Show each line of the entries below that contains the string "count".

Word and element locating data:

=-=-=-=-=

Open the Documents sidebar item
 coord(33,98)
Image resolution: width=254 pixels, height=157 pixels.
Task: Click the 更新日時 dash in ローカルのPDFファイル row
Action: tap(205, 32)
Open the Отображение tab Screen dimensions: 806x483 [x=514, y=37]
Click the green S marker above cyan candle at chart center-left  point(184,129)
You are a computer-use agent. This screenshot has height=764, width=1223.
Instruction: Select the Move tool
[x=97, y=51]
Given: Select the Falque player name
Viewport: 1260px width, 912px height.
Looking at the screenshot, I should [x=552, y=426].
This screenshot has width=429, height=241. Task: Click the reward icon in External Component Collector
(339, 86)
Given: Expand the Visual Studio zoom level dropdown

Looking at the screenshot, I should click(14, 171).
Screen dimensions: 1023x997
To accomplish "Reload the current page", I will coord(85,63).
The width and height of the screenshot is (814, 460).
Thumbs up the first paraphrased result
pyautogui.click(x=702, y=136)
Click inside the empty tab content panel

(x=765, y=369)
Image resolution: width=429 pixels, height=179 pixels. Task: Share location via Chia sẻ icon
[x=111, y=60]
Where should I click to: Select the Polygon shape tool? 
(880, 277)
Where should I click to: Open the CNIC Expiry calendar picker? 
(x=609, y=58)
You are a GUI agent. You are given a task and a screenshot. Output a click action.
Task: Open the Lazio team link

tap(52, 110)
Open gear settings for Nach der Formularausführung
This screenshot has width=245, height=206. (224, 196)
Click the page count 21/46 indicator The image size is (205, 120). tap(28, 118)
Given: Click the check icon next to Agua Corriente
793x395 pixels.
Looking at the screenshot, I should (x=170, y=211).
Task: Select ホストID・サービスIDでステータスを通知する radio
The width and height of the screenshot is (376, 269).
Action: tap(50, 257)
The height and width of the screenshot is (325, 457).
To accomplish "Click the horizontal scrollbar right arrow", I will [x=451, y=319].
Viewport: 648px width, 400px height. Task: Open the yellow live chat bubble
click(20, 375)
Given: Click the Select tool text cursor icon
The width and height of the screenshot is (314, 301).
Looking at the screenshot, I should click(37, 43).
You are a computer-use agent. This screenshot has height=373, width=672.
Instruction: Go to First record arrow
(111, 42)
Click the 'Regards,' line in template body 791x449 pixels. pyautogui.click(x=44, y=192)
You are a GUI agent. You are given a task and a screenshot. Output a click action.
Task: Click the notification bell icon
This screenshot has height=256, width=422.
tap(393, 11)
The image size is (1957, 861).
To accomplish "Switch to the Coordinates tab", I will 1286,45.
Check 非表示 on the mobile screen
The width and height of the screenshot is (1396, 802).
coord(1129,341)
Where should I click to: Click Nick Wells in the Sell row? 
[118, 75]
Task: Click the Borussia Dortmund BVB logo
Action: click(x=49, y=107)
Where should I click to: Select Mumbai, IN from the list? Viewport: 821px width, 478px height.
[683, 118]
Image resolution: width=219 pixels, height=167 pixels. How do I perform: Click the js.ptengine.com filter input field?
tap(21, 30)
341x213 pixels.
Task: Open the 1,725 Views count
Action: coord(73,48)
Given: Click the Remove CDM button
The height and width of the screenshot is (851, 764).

=-=-=-=-=

Response to the exercise -
Click the page count 21/46 indicator The image size is (205, 120). tap(28, 118)
Task: Open the 1,725 Views count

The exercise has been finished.